# 1970'S Ferel Watch



## krikretep (Aug 23, 2010)

Cannot seem to stop buying old interesting cheap watches and found one recently that I hope someone can help me with. It a FEREL (1970's I believe)wristwatch. Looked on Google and can find nothing about these watches. On the front is Ferel, Unbreakable Mainspring, and on the back is temperature compensating hairspring, base metal bezel, electronically timed. It has a Swiss movement. Anyone with any knowledge of these watches???


----------



## Mechanical Alarm (Oct 18, 2010)

C'mon man... post a pix.


----------



## stevieb (Feb 12, 2010)

Ferel were the 60's answer to Fashion watches.

The name Ferel was a brand of Trice Watch Inc.
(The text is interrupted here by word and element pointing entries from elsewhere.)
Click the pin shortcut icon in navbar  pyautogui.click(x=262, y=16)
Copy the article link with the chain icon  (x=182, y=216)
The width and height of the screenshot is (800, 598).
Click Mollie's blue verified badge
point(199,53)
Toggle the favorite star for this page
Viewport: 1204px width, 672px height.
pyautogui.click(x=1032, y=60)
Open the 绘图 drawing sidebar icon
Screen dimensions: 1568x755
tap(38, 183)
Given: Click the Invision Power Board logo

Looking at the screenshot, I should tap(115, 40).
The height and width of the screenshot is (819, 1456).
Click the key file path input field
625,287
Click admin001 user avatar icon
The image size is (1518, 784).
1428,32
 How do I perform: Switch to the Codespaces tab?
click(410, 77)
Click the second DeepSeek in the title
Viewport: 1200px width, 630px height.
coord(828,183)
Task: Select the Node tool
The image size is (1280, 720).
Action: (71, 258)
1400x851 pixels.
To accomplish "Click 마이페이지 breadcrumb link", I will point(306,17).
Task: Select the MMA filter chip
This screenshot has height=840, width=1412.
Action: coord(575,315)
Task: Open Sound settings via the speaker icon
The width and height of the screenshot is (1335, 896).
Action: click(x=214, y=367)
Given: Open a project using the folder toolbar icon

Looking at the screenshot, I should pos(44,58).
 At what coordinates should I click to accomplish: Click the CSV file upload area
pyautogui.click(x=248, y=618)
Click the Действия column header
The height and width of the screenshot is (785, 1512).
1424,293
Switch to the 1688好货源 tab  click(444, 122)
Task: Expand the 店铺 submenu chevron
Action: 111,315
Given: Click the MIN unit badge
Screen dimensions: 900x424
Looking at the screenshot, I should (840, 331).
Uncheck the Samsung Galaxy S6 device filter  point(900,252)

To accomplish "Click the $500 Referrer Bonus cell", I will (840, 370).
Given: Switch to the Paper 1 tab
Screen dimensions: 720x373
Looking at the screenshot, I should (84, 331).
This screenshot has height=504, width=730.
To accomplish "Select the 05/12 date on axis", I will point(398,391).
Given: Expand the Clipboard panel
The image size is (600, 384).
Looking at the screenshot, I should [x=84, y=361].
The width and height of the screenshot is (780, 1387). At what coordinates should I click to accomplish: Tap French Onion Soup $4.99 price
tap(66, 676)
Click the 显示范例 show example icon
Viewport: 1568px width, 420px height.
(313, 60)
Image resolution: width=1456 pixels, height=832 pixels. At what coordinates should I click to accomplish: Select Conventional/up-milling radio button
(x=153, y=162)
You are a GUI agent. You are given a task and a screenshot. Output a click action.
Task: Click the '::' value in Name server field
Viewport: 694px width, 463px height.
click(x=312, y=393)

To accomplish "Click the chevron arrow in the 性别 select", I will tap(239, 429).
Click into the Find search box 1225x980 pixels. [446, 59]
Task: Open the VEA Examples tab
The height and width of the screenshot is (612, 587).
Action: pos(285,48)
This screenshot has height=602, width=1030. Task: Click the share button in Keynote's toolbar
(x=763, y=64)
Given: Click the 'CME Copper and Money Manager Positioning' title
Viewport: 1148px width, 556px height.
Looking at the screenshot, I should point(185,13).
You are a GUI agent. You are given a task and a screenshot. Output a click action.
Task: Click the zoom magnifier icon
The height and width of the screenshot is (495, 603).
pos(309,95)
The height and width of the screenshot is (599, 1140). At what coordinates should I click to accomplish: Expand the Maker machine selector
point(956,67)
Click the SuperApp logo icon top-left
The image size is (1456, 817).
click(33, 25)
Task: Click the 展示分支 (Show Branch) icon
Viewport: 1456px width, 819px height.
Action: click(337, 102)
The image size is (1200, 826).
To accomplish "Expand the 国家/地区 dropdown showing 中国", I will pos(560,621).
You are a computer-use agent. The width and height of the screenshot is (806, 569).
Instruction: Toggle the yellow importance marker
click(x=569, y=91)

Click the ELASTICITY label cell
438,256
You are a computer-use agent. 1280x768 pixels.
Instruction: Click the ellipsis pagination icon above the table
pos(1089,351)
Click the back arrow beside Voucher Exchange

They have a cirtain Kitsch appeal which more than makes up for the poor movements

The one i've got has a lovely solid holed bracelet, very sixties

Mechanically mine is a simple swiss single jewel movement made with cheaply pressed plates and components by Bettlach SA

steve


----------



## Citiz (Nov 18, 2009)

Any photos guys? come on


----------



## Dr_Niss (Jan 4, 2011)

Citiz said:


> Any photos guys? come on


+1


----------